■ **WHAT YOU ARE ASKED TO DO**: Your answer should be an exact copy of the lines from the one containing "Instruction: Open the" through the last line of the records below, without any pictures.

■ **EXERCISE MATERIAL**:

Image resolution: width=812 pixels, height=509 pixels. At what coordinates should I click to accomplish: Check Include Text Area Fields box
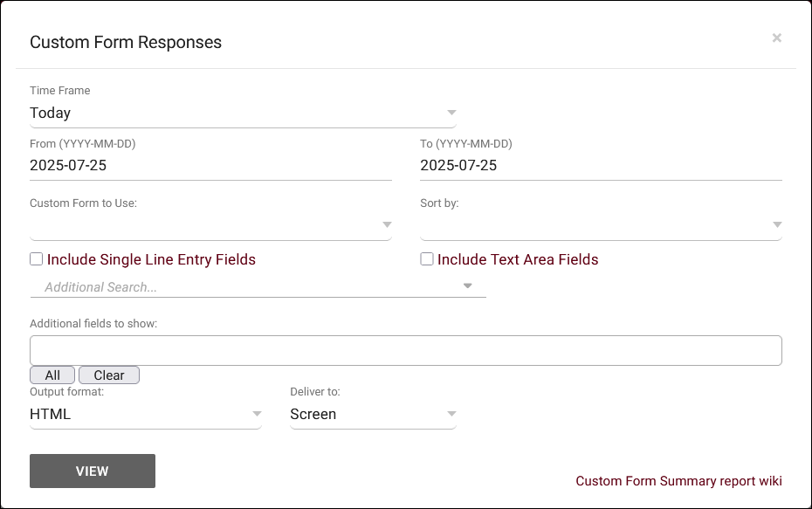coord(427,259)
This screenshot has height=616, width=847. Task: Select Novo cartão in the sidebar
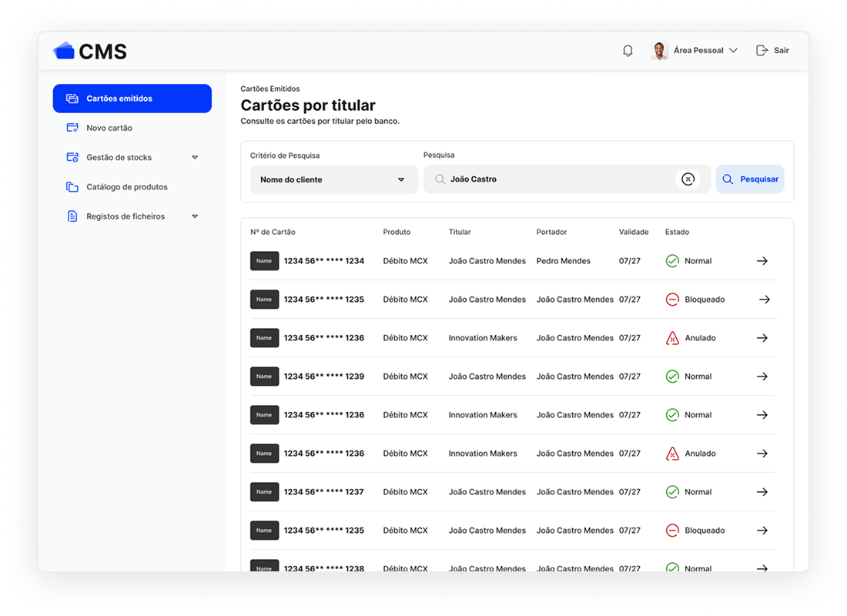(x=109, y=128)
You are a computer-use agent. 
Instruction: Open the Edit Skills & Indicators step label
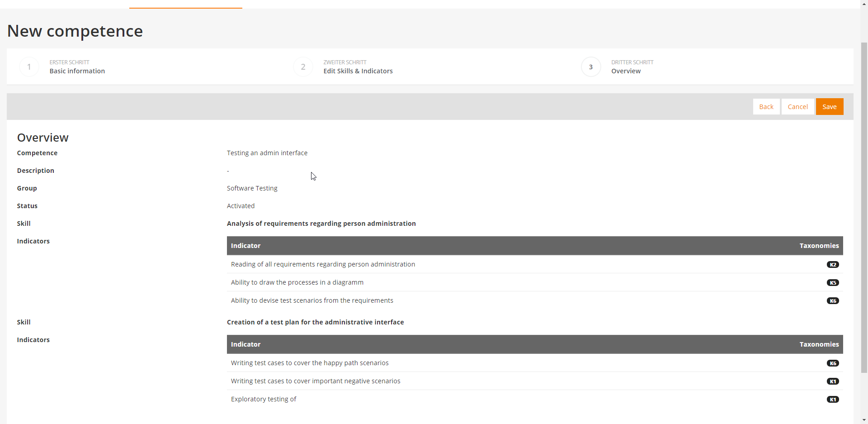[x=358, y=71]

■ **ANSWER TO THIS TASK**:
Instruction: Open the Edit Skills & Indicators step label
[x=358, y=71]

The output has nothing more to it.